* _WHAT IS REQUIRED_
Could you copy every line of the data that contains the word "price"?

* _TASK INPUT_

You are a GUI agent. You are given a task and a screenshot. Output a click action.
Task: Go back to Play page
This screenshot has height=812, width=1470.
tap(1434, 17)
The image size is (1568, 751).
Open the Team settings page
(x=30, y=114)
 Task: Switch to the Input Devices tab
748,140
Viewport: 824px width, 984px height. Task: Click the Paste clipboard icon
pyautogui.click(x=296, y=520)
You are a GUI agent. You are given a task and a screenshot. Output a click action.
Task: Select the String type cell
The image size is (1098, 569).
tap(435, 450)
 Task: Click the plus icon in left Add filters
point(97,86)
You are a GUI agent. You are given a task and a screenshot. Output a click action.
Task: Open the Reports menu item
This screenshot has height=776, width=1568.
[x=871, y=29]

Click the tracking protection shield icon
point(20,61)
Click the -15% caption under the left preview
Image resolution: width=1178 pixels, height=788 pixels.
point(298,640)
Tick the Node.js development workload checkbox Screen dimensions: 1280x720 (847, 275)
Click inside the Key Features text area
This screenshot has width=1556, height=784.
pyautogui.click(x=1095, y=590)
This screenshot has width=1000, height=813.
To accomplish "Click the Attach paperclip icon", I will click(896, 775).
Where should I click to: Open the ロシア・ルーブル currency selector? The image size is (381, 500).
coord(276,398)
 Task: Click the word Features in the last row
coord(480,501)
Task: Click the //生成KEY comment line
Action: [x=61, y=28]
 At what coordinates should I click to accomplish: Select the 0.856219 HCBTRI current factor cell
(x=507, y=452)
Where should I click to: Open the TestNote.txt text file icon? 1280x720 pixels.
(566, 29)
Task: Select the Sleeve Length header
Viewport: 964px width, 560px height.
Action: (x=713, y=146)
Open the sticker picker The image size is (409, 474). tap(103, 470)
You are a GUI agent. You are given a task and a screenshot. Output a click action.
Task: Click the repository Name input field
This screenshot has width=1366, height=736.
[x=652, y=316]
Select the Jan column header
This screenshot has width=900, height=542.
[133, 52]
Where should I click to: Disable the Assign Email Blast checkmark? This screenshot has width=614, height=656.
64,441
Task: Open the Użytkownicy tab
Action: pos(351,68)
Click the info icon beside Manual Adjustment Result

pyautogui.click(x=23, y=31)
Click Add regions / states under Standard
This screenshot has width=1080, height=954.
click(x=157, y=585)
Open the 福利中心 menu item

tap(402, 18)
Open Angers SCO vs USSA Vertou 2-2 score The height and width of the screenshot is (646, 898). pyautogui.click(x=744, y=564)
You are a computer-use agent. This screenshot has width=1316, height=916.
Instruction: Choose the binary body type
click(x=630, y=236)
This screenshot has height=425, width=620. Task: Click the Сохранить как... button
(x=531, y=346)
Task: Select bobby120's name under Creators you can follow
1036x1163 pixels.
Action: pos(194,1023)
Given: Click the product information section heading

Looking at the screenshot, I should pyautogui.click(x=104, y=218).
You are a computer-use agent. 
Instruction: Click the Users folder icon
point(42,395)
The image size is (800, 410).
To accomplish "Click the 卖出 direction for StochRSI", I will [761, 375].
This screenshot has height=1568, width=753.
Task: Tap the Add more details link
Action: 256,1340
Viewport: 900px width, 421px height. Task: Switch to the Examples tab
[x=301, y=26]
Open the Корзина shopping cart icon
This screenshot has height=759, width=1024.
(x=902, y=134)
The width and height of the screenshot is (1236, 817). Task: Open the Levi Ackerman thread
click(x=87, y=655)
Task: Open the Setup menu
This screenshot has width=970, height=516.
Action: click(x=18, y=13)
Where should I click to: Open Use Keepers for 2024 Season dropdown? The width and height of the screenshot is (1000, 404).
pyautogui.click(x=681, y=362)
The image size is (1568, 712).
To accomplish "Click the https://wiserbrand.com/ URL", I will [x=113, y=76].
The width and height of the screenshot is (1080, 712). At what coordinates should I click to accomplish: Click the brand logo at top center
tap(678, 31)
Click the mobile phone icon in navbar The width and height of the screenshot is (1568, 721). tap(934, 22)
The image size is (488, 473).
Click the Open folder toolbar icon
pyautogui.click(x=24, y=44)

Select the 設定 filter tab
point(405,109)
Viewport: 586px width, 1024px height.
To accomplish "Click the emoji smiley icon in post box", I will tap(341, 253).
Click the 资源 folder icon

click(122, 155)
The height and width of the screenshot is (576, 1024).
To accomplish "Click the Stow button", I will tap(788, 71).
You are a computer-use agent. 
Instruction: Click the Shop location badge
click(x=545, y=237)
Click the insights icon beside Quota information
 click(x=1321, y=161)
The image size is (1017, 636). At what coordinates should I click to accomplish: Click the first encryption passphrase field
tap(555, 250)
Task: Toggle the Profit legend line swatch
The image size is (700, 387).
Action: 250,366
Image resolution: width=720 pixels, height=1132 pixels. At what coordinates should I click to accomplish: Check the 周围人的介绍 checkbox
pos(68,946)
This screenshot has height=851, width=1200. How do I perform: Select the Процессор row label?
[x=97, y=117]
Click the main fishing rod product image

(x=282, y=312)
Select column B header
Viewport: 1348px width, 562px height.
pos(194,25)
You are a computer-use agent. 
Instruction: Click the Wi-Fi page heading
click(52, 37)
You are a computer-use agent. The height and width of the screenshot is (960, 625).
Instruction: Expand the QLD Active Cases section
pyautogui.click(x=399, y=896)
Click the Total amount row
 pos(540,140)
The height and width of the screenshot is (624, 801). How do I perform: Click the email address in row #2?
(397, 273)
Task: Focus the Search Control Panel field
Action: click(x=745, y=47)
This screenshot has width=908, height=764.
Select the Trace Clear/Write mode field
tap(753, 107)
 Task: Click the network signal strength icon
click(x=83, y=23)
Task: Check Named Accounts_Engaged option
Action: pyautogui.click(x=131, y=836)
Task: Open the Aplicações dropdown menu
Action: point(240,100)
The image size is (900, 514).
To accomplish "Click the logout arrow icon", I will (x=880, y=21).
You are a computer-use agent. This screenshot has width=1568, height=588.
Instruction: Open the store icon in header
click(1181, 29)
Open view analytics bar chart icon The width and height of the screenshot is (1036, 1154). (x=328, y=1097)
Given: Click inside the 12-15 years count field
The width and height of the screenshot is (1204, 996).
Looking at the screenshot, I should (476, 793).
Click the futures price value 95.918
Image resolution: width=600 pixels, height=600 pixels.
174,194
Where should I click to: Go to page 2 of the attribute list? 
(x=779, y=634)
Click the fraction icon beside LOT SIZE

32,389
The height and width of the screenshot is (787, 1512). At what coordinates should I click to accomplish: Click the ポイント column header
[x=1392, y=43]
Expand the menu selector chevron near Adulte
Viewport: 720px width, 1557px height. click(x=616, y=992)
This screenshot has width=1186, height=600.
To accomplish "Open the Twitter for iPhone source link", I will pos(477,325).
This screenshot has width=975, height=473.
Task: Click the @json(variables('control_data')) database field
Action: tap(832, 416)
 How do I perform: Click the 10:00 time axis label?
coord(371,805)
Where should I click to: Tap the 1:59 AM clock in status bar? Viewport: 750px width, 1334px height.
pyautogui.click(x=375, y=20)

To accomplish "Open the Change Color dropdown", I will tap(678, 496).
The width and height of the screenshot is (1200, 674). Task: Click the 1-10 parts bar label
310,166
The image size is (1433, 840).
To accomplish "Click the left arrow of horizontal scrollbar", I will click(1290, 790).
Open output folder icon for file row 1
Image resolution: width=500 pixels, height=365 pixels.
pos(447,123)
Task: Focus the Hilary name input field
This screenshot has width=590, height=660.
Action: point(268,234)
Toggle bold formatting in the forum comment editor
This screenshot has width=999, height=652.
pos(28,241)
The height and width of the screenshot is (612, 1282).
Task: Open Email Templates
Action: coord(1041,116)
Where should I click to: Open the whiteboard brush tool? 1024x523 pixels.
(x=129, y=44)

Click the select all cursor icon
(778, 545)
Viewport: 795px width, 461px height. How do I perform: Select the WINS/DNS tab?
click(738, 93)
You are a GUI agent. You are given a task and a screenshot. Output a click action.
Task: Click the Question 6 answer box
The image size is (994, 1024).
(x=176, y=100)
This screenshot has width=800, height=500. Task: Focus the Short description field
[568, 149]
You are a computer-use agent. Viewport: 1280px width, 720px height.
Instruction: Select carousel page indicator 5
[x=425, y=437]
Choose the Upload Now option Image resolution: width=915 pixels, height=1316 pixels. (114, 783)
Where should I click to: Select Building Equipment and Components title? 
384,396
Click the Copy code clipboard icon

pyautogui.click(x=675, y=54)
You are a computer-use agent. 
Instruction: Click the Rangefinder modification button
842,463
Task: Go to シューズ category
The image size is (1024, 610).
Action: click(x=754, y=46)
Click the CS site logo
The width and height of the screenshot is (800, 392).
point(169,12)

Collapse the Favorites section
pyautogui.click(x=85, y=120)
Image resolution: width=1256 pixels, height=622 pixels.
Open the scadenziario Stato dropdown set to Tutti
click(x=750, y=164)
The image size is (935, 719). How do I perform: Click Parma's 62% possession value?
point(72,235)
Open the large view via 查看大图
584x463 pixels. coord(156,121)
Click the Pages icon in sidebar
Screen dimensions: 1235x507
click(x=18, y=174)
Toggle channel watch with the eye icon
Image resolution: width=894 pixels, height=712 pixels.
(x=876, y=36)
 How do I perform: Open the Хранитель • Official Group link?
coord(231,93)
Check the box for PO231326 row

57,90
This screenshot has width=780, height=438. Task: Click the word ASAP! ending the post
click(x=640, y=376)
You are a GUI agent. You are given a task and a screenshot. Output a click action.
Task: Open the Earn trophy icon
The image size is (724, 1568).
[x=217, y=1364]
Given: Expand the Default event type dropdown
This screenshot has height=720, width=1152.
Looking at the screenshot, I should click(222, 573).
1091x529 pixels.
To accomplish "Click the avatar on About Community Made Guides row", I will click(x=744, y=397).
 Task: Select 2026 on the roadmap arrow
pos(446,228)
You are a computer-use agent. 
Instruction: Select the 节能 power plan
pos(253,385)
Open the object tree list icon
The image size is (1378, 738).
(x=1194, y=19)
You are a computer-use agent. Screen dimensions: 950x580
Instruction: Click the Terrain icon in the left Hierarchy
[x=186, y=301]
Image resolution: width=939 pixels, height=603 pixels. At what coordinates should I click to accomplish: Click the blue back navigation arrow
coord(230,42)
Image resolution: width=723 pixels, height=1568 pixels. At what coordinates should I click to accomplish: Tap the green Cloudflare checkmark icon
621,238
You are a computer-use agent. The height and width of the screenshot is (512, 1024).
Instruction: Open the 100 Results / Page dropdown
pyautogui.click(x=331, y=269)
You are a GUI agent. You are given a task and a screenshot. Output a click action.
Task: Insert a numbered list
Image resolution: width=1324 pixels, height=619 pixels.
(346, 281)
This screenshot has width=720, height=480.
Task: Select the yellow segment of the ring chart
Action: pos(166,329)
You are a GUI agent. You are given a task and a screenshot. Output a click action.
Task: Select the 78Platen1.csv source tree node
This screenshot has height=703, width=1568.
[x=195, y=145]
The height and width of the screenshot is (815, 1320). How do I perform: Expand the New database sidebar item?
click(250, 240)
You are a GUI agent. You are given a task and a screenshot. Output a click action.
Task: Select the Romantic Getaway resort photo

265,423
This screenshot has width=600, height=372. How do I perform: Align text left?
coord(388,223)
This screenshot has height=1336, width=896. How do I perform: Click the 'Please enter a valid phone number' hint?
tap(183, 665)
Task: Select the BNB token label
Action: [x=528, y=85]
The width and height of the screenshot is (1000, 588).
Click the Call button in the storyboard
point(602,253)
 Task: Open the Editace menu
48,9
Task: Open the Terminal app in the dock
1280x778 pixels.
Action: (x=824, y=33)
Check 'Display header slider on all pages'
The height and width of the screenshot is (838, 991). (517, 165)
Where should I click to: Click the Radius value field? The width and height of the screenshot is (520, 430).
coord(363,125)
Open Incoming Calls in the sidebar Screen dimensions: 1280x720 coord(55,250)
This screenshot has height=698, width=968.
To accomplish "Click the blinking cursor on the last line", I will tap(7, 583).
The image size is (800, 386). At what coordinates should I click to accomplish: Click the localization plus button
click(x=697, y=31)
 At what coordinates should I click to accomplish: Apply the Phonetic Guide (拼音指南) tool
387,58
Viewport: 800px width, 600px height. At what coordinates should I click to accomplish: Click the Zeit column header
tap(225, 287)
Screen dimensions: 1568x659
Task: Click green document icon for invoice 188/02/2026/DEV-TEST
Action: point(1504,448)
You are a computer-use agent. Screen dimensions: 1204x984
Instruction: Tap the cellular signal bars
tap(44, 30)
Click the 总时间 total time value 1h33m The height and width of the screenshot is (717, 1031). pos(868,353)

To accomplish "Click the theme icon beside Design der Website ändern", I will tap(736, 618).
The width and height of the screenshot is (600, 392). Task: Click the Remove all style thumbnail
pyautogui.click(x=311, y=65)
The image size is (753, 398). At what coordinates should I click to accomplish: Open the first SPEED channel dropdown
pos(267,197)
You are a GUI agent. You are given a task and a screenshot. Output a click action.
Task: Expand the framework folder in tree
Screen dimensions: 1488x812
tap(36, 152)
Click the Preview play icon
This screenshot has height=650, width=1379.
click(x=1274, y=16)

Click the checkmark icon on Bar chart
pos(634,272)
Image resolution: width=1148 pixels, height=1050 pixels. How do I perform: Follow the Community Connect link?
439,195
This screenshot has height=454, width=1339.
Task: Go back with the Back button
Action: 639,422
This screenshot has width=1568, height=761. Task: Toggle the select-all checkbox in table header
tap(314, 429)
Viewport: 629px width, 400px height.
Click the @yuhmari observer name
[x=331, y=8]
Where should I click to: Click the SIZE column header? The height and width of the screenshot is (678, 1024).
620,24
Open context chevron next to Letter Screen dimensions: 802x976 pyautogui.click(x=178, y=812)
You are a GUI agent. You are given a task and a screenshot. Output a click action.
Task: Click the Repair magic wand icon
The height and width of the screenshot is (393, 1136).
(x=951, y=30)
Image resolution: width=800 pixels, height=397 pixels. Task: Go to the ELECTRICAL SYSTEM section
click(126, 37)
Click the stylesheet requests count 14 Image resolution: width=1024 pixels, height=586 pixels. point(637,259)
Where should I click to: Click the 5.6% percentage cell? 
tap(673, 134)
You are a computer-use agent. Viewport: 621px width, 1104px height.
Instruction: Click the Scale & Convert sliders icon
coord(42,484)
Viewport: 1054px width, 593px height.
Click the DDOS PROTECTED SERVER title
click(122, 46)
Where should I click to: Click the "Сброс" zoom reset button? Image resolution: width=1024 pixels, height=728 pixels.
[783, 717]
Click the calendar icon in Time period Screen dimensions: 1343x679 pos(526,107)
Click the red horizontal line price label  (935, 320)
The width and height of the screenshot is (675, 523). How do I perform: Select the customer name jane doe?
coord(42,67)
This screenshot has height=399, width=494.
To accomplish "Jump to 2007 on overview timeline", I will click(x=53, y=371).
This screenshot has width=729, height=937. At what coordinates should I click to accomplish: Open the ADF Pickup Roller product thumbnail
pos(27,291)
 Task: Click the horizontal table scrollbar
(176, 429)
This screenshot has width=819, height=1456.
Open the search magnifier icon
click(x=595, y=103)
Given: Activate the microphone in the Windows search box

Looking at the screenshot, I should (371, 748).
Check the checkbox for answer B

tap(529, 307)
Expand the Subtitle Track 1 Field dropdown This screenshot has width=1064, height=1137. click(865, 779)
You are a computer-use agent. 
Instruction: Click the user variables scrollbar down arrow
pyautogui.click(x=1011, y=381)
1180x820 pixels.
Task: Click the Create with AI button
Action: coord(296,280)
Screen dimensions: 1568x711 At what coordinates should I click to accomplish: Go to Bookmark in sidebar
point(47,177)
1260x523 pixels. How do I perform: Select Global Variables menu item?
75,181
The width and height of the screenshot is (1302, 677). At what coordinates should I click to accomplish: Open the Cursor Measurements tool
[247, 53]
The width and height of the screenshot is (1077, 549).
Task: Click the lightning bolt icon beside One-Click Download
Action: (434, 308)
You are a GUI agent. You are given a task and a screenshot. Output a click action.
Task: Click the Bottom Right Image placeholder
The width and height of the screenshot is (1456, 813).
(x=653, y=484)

* _ANSWER FOR THE TASK_
Click the futures price value 95.918
Click the red horizontal line price label  (935, 320)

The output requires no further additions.